Level II – Generalized Response: Patient needs total assistance, but moves around. Movement doesn’t seem to have a purpose or consistency. This reaction may be due to deep pain. Patient may open their eyes, but does not seem to be focused on anything in particular.

Level III – Localized Response: Patient needs total assistance, but begins to move their eyes and look at specific people and objects. They turn toward or away from loud voices or noise. The patient may follow a simple command such as, “squeeze my hand.”  Responses are inconsistent and directly related to the type of stimulus.

Level IV – Confused and Agitated: Patient needs maximal assistance. They are very confused and agitated about where he or she is and what is happening in the surroundings. At the slightest provocation, the patient may become very restless, aggressive or abusive, verbally and/or physically. The patient may enter in incoherent conversation in reaction to inner confusion, fear or disorientation. Safety and deficit awareness are important issues.

Level V – Confused, Inappropriate, Nonagitated: Patient needs maximal assistance. They are confused and do not make sense in conversations. They may be able to follow simple directions. Stressful situations may provoke some upset, but agitation is no longer a major problem. Patients may experience some frustration as elements of memory return. Follows tasks for 2-3 minutes, but is easily distracted by environment.

Level VI – Confused, Appropriate: Patient needs moderate assistance. Speech makes sense and they are able to do simple things such as dressing, eating and brushing teeth. Although patients know how to perform a specific activity, they need help discerning when to start and stop. Learning new things may also be difficult. The patient’s memory and attention are increasing and they are able to attend to a task for 30 minutes.

Level VII – Automatic, Appropriate: Patient needs minimal assistance and can perform self-care activities and is usually coherent. Behavior is appropriately in familiar settings and shows carry-over for new learning at a lower than normal rate. They may have difficulty remembering recent events and discussions. If physically able, patient can carry out routine activities, but has difficulty with rational judgments, calculations and solving multi-step problems. Patient may not realize this and needs supervision for safety.  Patient initiates social interactions, but judgment remains impaired.

Level VIII – Purposeful, Appropriate: Patient needs stand-by assistance, but is independent for familiar tasks in a distracting environment for a short period of time. He or she acknowledges impairments, but has difficulty self-monitoring. Emotional issues such as depression, irritability and low frustration tolerance may be observed.
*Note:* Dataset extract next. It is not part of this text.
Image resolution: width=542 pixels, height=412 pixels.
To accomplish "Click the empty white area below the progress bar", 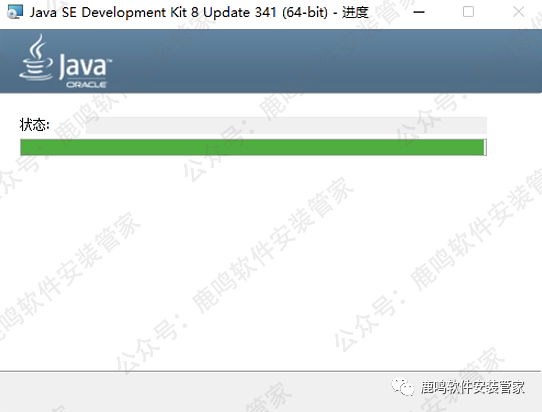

Level IX – Purposeful, Appropriate: Patient needs stand-by assistance on request, but is able to shift between tasks for two hours. They require some assistance to adjust to life demands. Emotional and behavioral issues may be of concern.

Level X – Purposeful, Appropriate: Patient is modified independent and is goal directed, handling multiple tasks and independently using assistive strategies. Prone to breaks in attention and may require additional time to complete tasks.

Resources: http://www.tbims.org/combi/lcfs/lcfs.pdf , https://www.jhsmh.org/LinkClick.aspx?fileticket=8hAd-OqTIQ0%3D&tabid=298

I hope this information is helpful in understanding the recovery process from traumatic brain injury. Did you or your loved one go through each level? At what level were they released from the hospital?